# B.C. declares provincial state of emergency due to wildfires



## daftandbarmy (15 Aug 2018)

Fingers crossed for those in Fraser Lake, and many other small (and not so small) communities in the Central Interior....


B.C. declares provincial state of emergency due to wildfires

The B.C. government has now declared a provincial state of emergency due to the wildfires burning around the province.

This state of emergency will be in place for 14 days but may be extended or rescinded as necessary.

It applies to the whole province and ensures provincial, federal and local resources can be delivered in a co-ordinated response to protect the residents of British Columbia.

https://globalnews.ca/news/4388826/b-c-declares-provincial-state-of-emergency-wildfires/?utm_source=notification/


----------



## Scott (15 Aug 2018)

This may be of interest: http://www.ciffc.ca/firewire/current.php

It's updated at 1500 Winnipeg time every day.


----------



## AbdullahD (15 Aug 2018)

I have been on a work train, working terrace to PG... burns lake to PG is pretty darn bad.
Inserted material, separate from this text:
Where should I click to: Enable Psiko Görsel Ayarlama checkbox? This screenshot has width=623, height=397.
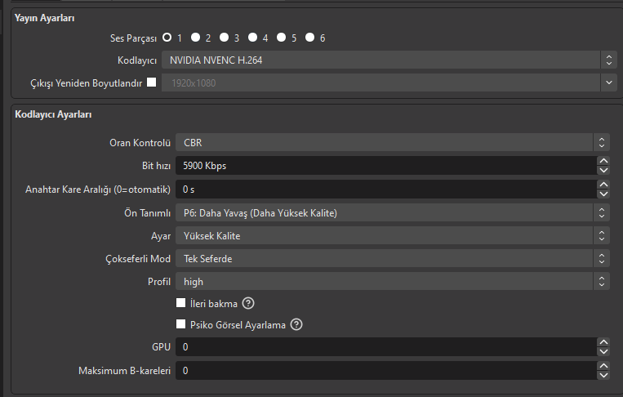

Let me see if I cant figure out how to post some pictures.

Took the pictures yesterday, in the afternoon.. in the thick of it, it looked like the sun had already set and then around rose lake it cleared right off.

Lots of good chaps fighting these fires and the controlled burn they did was a success. Praying hard for all them guys. But I guess it is the natural order of things in the long run, just sad for all those losing so much.

Abdullah

Funny couldn't post pic direct had to ss it first lol


----------



## daftandbarmy (15 Aug 2018)

AbdullahD said:
			
		

> I have been on a work train, working terrace to PG... burns lake to PG is pretty darn bad. Let me see if I cant figure out how to post some pictures.
> 
> Took the pictures yesterday, in the afternoon.. in the thick of it, it looked like the sun had already set and then around rose lake it cleared right off.
> 
> ...



OMFG... that's a huge fire...  

One out of over 560 so far, apparently.


----------



## Retired AF Guy (15 Aug 2018)

A couple photos posted today on Facebook by friends of mine in west-central Saskatchewan showing the overcast created by the fires in BC.


----------



## Retired AF Guy (15 Aug 2018)

Second photo. This one was taken at 1:00 PM. So bad that the outside yard light came on.


----------



## AbdullahD (15 Aug 2018)

Retired AF Guy said:
			
		

> Second photo. This one was taken at 1:00 PM. So bad that the outside yard light came on.



That's pretty insane but cool/scary.

Just saw shovel lake is 50,000 hectares 

https://www.interior-news.com/news/shovel-lake-fire-near-burns-lake-is-the-largest-active-fire-in-b-c/


----------



## Scott (16 Aug 2018)

How in the fuck are they still having 80+ human caused fires?

Good luck to the troops who will be involved. It's a slog, some of the toughest work I have ever done, but it is so rewarding.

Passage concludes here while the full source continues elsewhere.